**Data to process**
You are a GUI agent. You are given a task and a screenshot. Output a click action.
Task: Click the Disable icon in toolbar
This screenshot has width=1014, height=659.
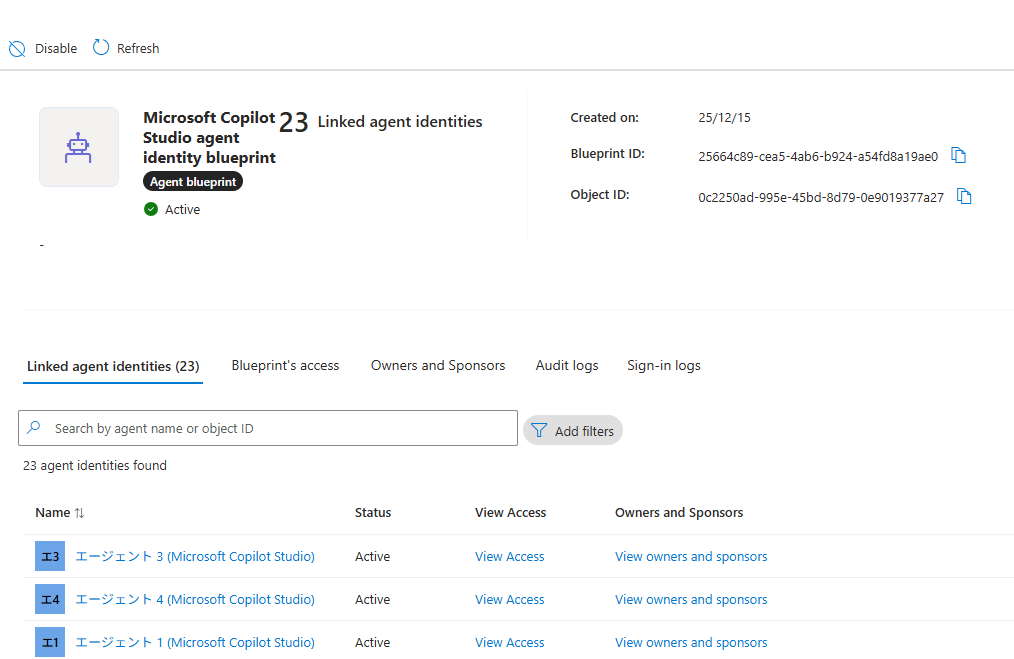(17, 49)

* * *

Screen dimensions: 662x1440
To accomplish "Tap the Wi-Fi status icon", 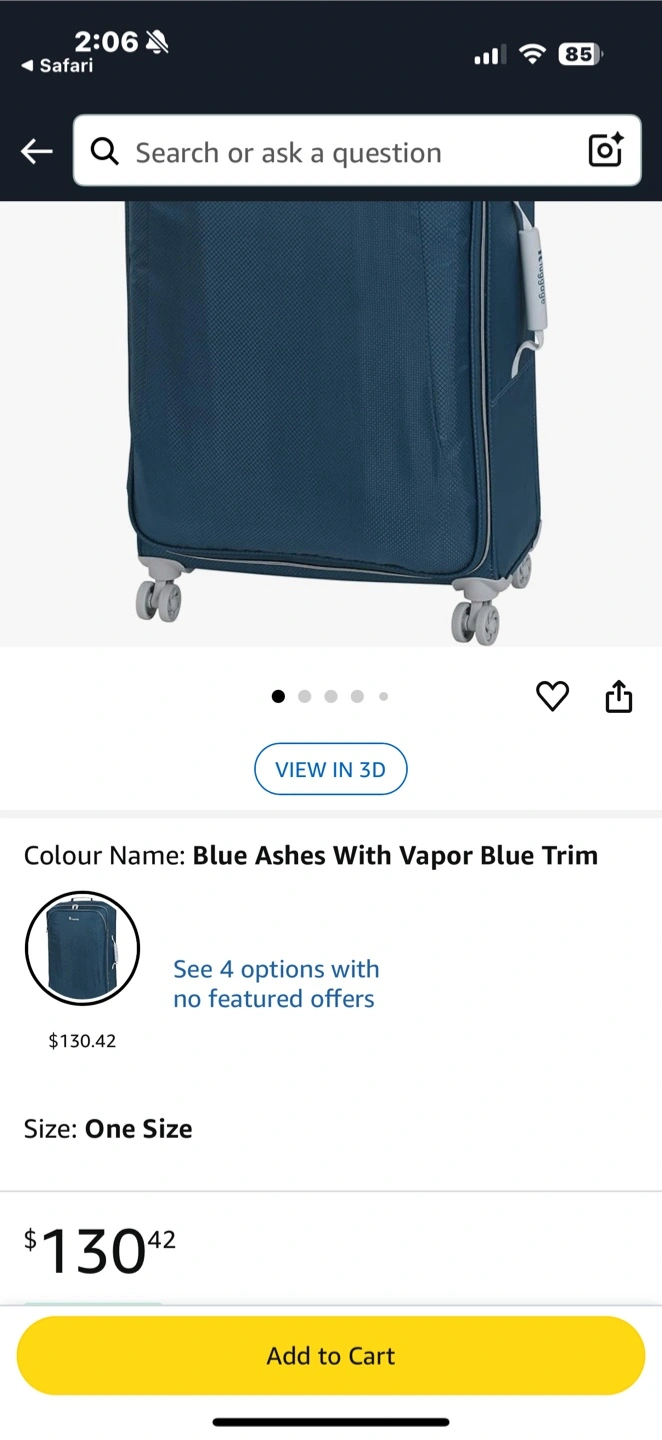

...

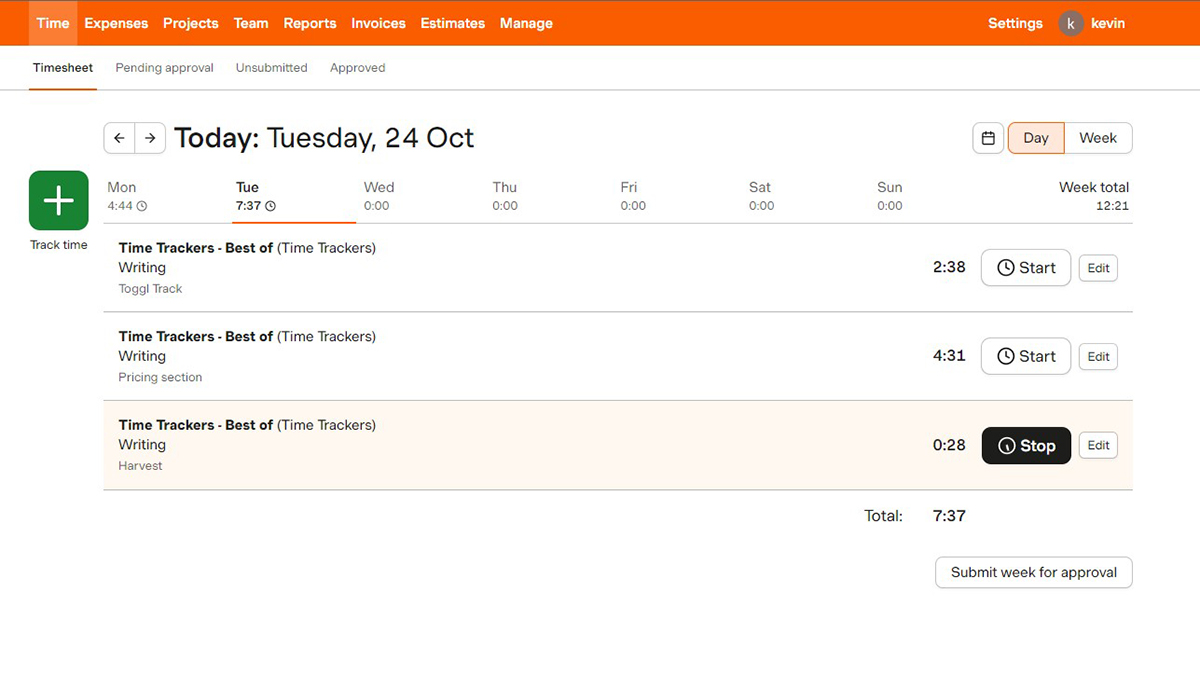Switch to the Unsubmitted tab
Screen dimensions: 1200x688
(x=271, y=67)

**Exercise directions**
Turn the lines of the material above, between the line holding "Switch to the Unsubmitted tab" and the line holding "(x=271, y=67)", inclusive, into a numbered list without blank lines. Leave the pictures out.

**Solution to this task**
1. Switch to the Unsubmitted tab
2. Screen dimensions: 1200x688
3. (x=271, y=67)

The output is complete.